Airplane Simulators for Certification and Training

As simulators have increased in ability to behave like aircraft, the commercial air carrier industry and the FAA have increased the permissible amount of training and checking accomplished in a simulator. Use of flight simulators in certification of commercial air carrier pilots is voluntary, with the single exception of low-level windshear training, a particularly critical emergency maneuver which is part of recurrent training requirements. All other flight maneuvers required as part of recertification may be carried out in a flight simulator or in an actual aircraft. The philosophy behind this substitution for specific levels of training and checking is an assessment of simulator fidelity. In general, more critical maneuvers must be conducted either in a real aircraft or in a simulator that looks, feels, and behaves like one.
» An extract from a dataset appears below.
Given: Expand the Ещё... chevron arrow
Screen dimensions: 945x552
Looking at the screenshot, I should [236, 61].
The earlier (late 1960s), relatively inflexible, regulatory standards for airmen focused on pilot technical performance in individual duty positions (e.g., captain, first officer, flight engineer). Regulations concerning pilot qualifications were explicitly oriented around the individual's capacity to perform the duties of the position without assistance. Training and checking focused on the captain. Considerably less attention was given to training and checking other crew

Suggested Citation:"2 Use of Simulation in Training and Licensing: Current State of Practice." National Research Council. 1996. Simulated Voyages: Using Simulation Technology to Train and License Mariners. Washington, DC: The National Academies Press. doi: 10.17226/5065.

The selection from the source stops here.